When I first saw lala.com, I thought it was yet another in a line of many music services. I, like every new visitor to every site, had my mouse hovering over the back button. Luckily I stayed around long enough to discover its value. They have pretty great song libraries that have everything from hits to the obscure parts of the catalog. And they allow you to play the whole song through once for free, which is very impressive.

They've expertly engineered the site to be playable at all times even during browsing. This means you can actually just browse around the site without ever stopping your music player. (It's something that our friends at YC-backed thesixtyone.com do really well too.) But the main call to action on most songs and albums isn't to take advantage of this ability to create playlists.

Instead, it's a play button that causes it to play now. Many users may not even realize they can queue long playlists of songs. Instead, a 'queue' button is next to it, but as all designers realize with time -- if it's a secondary action, nobody uses it.

The fix: Make the queue button default, and show a tooltip or flyout that teaches the user that they've added something to their playlist. Heck, make an ongoing sidebar to the right to reinforce the playlist concept. A single song play may only last 3 minutes, but if you can get people to create playlists of music, then you've a) achieved incredible lock-in and b) proven that you're valuable. You've beaten the back button, at that point.

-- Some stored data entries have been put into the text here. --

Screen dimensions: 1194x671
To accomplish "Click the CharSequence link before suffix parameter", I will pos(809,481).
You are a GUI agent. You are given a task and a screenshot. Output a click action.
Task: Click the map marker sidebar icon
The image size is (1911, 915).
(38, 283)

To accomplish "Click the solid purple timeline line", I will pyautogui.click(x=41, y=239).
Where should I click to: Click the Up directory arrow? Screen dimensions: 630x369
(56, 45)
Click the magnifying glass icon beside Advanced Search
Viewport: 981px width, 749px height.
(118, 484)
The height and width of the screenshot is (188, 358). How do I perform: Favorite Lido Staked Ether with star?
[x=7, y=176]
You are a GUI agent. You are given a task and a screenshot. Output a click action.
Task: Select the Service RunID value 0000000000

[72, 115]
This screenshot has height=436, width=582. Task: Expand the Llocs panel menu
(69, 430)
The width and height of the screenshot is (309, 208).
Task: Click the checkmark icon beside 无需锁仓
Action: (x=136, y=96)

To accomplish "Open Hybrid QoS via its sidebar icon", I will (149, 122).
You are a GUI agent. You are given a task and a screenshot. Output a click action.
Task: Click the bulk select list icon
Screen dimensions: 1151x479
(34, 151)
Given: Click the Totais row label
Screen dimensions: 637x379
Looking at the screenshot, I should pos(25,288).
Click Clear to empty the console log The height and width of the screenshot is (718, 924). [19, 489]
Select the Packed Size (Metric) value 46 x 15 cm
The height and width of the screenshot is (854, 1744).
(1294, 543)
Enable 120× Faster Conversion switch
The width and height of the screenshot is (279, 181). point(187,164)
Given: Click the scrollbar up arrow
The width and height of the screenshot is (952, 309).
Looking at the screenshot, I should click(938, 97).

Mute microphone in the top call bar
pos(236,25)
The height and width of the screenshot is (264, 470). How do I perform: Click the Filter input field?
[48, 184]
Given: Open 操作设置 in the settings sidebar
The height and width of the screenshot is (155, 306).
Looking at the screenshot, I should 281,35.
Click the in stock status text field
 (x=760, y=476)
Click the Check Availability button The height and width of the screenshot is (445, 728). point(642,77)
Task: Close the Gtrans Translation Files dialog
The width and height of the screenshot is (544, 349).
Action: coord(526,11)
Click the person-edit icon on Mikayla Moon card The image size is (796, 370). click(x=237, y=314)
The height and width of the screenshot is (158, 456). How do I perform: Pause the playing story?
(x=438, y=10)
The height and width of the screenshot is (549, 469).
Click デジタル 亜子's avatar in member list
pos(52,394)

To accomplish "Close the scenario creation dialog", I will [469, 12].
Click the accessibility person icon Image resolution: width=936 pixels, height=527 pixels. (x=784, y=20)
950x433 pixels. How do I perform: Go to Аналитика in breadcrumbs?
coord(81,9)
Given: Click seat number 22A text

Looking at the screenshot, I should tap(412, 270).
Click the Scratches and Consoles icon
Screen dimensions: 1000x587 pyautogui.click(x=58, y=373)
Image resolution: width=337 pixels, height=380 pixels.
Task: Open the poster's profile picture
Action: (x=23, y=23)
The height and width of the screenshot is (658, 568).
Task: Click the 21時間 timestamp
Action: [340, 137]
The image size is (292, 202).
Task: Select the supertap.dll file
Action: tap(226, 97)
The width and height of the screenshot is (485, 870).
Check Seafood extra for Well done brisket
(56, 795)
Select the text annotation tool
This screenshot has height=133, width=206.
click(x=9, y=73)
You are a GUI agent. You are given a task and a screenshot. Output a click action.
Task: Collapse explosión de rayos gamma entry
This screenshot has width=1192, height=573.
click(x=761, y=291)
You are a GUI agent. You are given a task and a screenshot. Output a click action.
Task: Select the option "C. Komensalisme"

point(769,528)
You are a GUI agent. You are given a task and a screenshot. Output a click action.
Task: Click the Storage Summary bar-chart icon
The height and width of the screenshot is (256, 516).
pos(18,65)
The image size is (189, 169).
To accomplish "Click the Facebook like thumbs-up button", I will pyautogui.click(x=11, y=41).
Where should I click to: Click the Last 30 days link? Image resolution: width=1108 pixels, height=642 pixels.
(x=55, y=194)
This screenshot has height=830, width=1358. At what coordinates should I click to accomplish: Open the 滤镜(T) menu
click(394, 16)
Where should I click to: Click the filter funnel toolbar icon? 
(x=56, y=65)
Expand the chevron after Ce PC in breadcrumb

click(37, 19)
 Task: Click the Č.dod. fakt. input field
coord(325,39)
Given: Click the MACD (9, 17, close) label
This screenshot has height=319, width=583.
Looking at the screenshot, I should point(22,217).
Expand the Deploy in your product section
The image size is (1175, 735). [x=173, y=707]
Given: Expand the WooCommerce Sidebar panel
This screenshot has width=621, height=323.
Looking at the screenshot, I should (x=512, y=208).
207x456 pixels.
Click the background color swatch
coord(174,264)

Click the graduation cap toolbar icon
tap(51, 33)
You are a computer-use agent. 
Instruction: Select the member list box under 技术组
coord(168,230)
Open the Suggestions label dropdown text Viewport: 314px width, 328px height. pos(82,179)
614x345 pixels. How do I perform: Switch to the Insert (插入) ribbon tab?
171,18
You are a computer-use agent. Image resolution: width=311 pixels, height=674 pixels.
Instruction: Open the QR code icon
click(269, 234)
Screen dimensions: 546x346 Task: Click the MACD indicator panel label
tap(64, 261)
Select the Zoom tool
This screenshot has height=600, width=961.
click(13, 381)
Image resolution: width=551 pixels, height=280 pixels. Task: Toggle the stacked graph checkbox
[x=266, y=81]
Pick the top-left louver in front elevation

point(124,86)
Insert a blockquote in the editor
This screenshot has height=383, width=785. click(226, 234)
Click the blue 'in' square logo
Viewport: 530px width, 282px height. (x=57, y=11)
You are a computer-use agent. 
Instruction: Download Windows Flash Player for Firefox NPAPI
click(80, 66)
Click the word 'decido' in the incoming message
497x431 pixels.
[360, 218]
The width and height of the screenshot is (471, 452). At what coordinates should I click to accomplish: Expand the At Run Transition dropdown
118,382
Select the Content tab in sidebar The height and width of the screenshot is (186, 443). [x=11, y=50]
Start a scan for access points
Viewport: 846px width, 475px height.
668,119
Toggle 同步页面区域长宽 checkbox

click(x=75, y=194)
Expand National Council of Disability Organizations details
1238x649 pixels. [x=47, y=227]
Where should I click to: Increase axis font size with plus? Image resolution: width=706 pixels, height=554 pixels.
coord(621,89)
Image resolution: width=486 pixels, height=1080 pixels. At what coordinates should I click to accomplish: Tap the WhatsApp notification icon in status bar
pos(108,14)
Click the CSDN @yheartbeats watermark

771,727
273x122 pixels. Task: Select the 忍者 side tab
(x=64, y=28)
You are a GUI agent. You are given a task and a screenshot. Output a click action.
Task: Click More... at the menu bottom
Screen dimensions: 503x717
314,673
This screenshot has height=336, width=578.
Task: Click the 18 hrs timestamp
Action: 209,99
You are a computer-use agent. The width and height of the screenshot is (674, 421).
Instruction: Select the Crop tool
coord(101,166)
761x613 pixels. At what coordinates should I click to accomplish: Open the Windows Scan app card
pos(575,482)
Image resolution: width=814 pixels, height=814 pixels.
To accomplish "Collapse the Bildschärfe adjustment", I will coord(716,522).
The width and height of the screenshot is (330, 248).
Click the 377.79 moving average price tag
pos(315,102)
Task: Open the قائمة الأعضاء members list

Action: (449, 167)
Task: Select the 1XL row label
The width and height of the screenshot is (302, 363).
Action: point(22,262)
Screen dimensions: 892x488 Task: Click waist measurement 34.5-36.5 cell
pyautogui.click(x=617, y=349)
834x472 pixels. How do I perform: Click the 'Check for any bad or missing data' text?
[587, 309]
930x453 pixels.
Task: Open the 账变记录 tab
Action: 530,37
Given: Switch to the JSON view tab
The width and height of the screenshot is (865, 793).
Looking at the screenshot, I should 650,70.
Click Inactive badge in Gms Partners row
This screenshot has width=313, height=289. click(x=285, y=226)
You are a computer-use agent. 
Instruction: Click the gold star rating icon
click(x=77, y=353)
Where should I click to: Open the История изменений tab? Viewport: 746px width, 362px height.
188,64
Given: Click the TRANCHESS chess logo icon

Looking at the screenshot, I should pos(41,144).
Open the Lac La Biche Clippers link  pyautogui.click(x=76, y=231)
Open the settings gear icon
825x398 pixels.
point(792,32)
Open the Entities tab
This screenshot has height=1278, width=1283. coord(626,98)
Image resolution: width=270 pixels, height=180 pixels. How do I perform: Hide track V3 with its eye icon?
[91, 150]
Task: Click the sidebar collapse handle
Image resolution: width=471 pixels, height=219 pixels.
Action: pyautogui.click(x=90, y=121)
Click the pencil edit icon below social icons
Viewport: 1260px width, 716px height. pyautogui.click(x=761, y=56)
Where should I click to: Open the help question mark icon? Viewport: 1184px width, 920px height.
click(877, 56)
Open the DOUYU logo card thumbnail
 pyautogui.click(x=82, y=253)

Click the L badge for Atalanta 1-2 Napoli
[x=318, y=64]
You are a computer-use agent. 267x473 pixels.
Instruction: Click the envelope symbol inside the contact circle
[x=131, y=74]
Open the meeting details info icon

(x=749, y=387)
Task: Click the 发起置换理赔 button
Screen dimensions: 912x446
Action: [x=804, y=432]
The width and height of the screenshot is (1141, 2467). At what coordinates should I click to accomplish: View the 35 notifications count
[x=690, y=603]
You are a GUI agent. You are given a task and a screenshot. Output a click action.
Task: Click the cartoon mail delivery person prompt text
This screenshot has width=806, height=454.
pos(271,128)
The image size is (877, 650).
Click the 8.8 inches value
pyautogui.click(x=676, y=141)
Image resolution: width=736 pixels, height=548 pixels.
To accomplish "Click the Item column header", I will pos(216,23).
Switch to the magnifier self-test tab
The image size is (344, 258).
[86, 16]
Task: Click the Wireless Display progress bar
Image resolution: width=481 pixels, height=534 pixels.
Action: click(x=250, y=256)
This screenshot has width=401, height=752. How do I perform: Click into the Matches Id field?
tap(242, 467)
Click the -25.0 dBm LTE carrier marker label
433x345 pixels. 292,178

When you're new, focus on being as simple as possible. But when you're in a crowded space, you have to focus on showing the user how you are different and better. Lala is interesting because of a voluminous on-demand catalog of music that can be your new music player playlist. So focus on that.


2) Once you prove to them you're valuable, make it easy for the user pay you and buy into the system.

Lala has a concept of song credits, and when you sign up, you get a prominent item in the menubar that lists how many song credits you have. You can listen to any song in their system for free once, but if you want to play the full length song again, it costs 10 cents to 'buy the web song' and stream the full length song forever. Like Spotify, without the monthly fee.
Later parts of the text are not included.